Work item
The result should be the line with "Service client (171, 2349)" followed by every remaining line of the entries, each reproduced exactly, with nothing else.

Available records
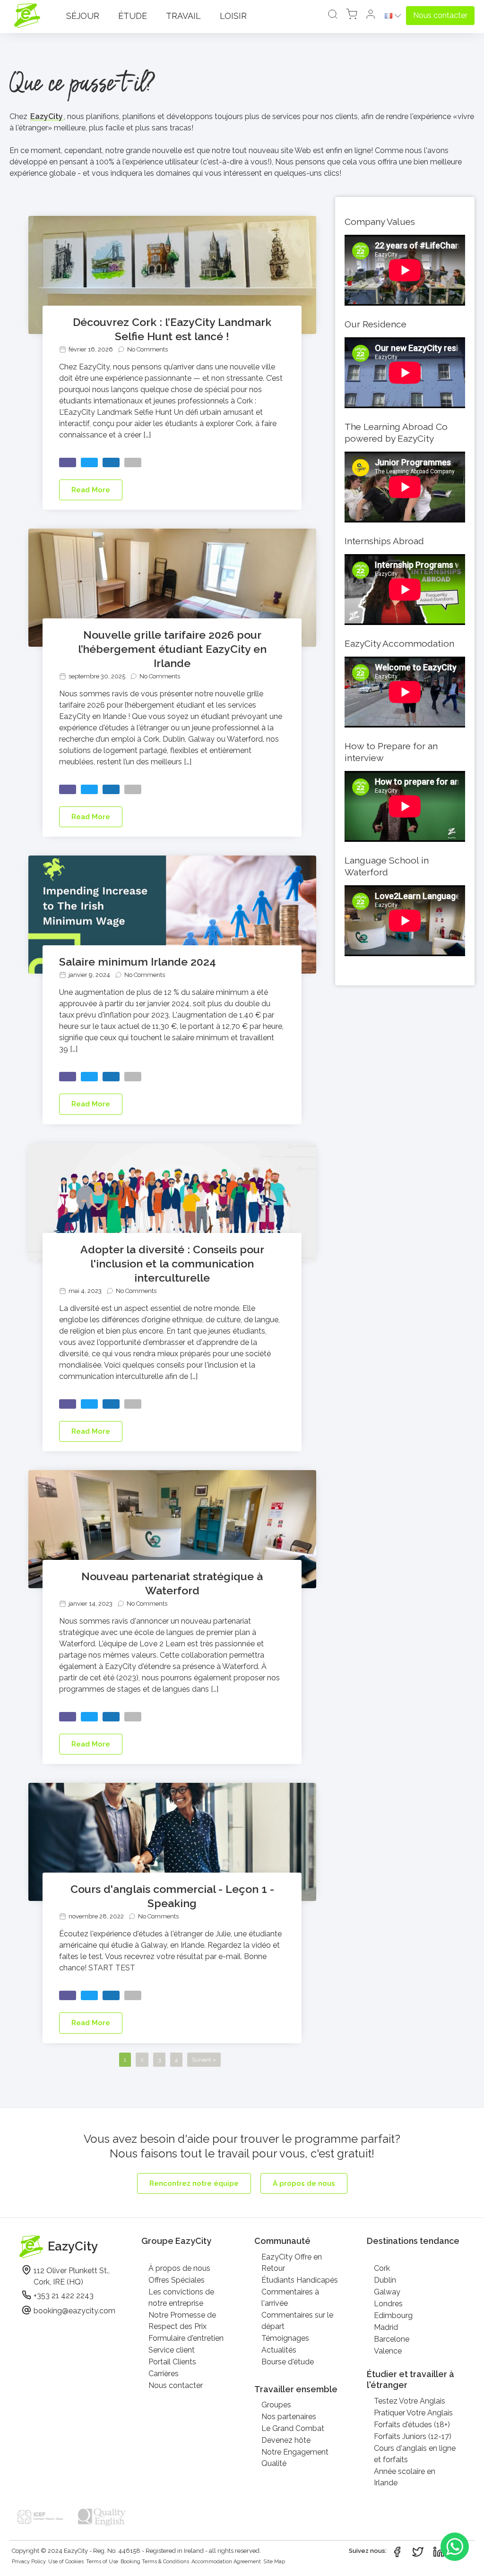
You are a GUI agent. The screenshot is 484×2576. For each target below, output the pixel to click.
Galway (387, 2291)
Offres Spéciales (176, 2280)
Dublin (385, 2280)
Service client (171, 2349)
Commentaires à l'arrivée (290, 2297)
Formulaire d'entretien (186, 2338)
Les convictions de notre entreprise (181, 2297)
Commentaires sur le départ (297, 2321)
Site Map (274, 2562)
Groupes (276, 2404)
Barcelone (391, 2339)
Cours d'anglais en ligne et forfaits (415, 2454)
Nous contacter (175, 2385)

Response area
Service client (171, 2349)
Commentaires à l'arrivée (290, 2297)
Formulaire d'entretien (186, 2338)
Les convictions de notre entreprise (181, 2297)
Commentaires sur le départ (297, 2321)
Site Map (274, 2562)
Groupes (276, 2404)
Barcelone (391, 2339)
Cours d'anglais en ligne et forfaits (415, 2454)
Nous contacter (175, 2385)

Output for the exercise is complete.